Mechanism of a transient but long-lasting immune memory function on a self/non-self boundary

Kouji Harada*, Norio Shiratori

*Corresponding author for this work

    Research output: Contribution to journalArticlepeer-review

    1 Citation (Scopus)


    Our previous study proposed an immune network model with evolving dynamics for antigen-specificity of a lymphocyte receptor, and obtained the following results: 1) the model revealed threshold dynamics to determine an immunological self/non-self boundary, and furthermore 2) the application of the threshold dynamics enabled an immune memory function. However, as the model equations were high- dimensional and nonlinear, the study could not explicate a mechanism for these immunological phenomena by analyzing the model equations. This study proposes a "minimal and analyzable" model that enables the reproduction of these two immunological phenomena.
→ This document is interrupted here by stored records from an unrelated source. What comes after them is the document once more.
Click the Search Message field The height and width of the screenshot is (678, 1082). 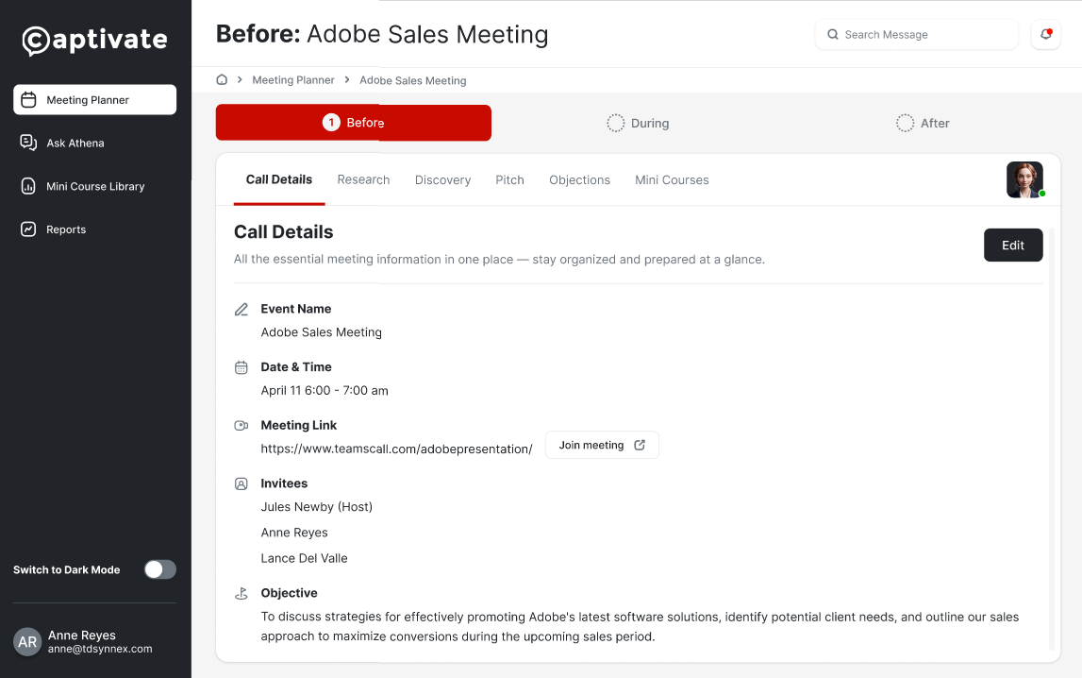pos(917,35)
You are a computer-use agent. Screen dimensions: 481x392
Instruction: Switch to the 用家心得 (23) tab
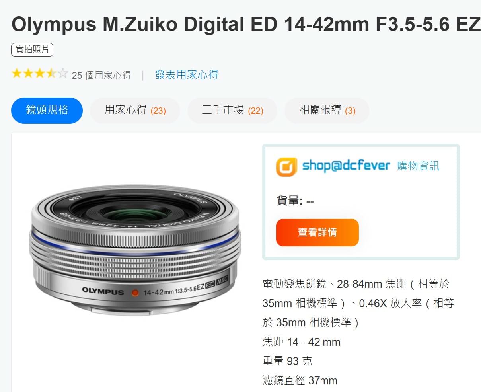(x=135, y=110)
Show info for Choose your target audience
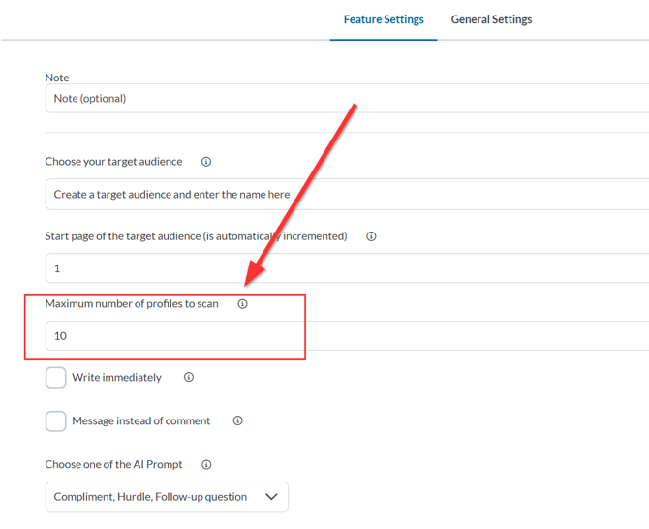The image size is (649, 529). tap(206, 162)

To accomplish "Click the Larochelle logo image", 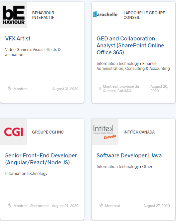I will (105, 14).
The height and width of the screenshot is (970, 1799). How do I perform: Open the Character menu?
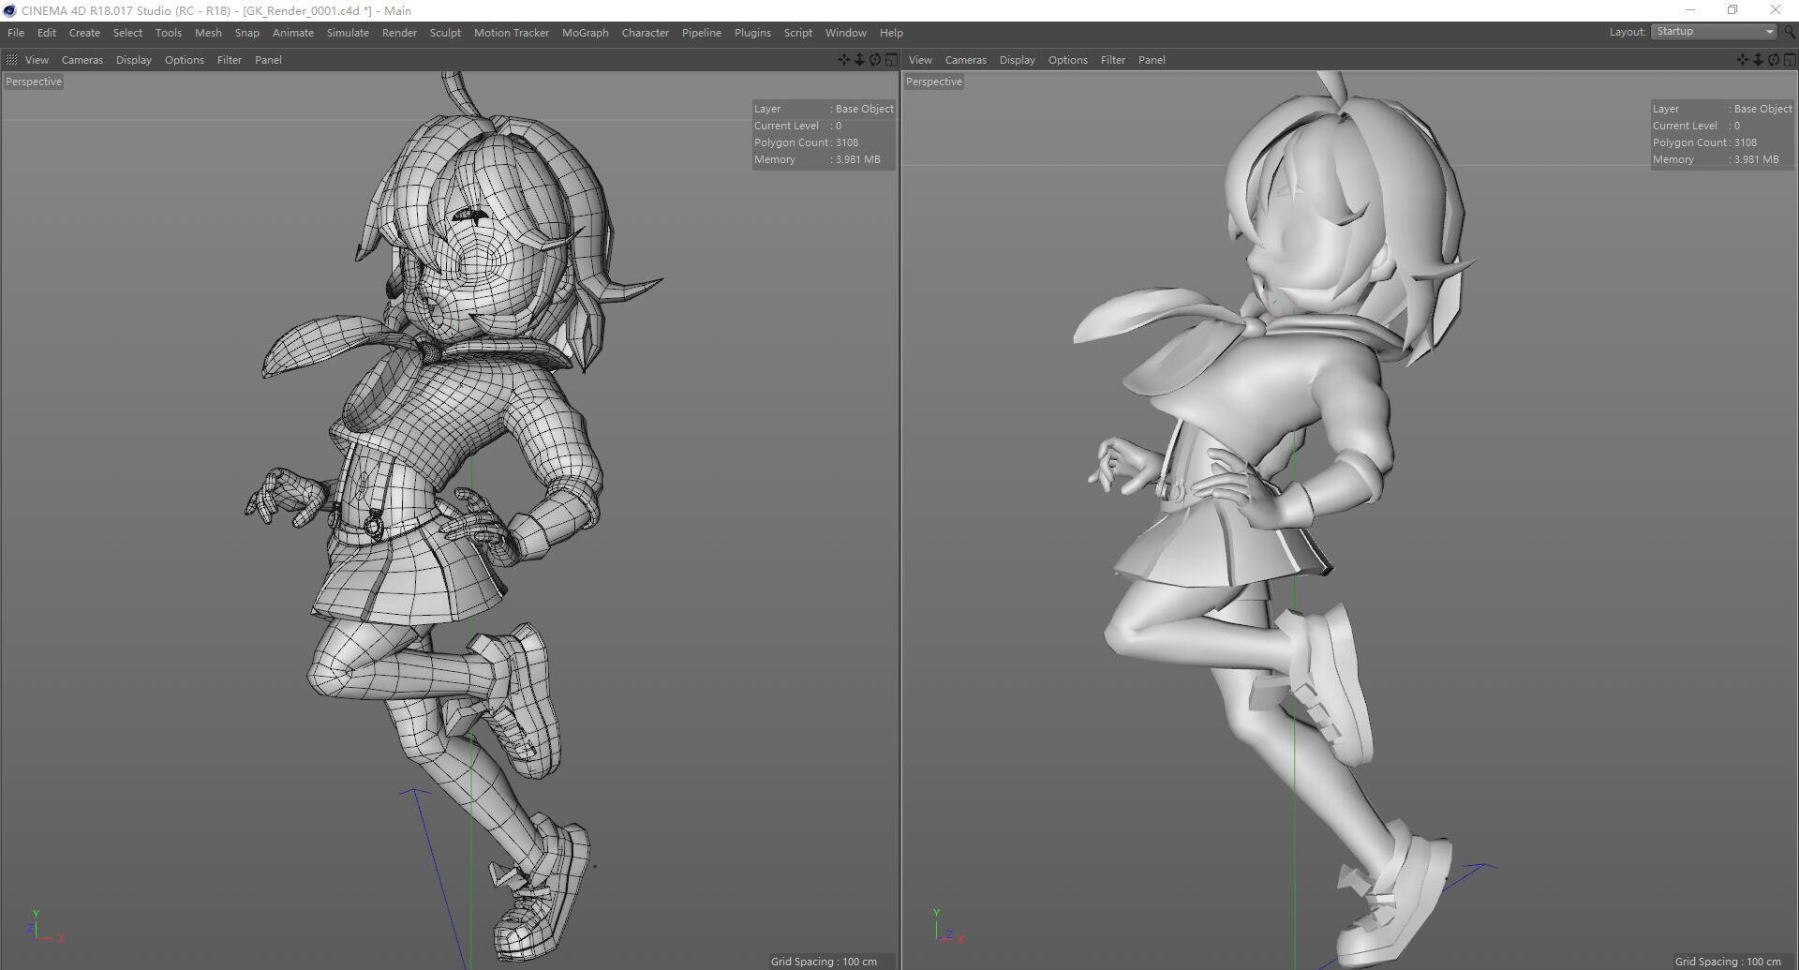click(645, 33)
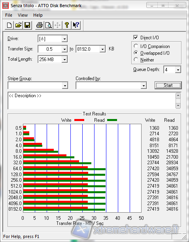This screenshot has width=189, height=242.
Task: Click the New document toolbar icon
Action: coord(9,25)
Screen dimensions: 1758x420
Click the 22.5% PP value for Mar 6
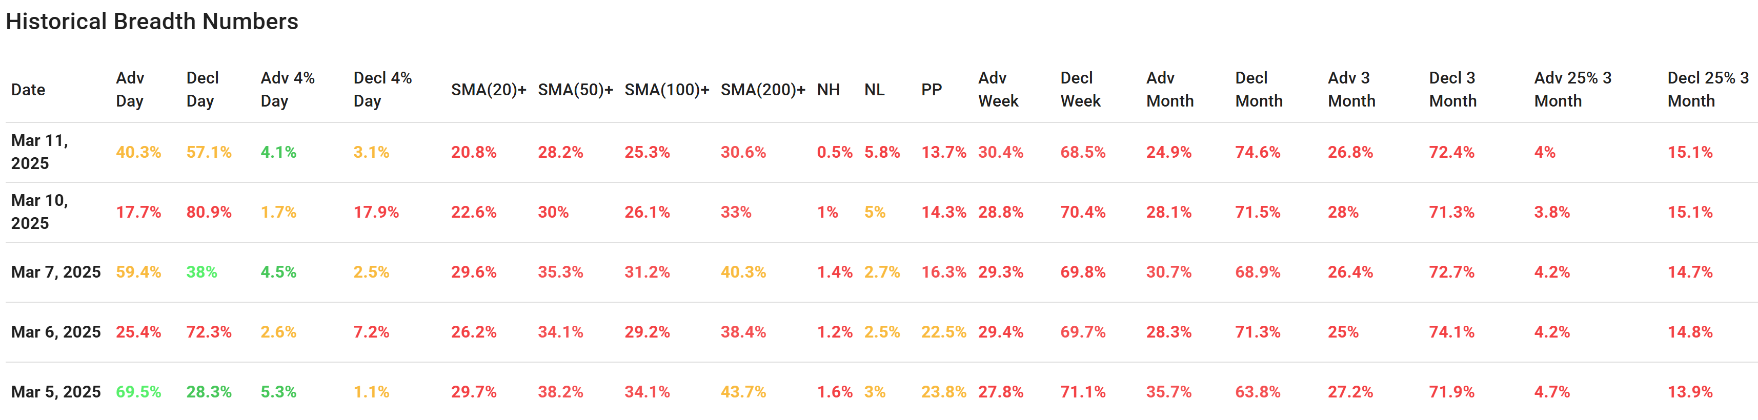coord(943,332)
From analyses of isoclines of the model equations, 1) the threshold dynamics stems from the so-called excitable dynamics that are well-known in the firing dynamics of the neuron, and 2) the immune memory is realized not as a stable dynamical attractor, but as a long-lasting transient. This result indicates the possibility of a new type of immune memory different from the known dynamic attractor immune memory.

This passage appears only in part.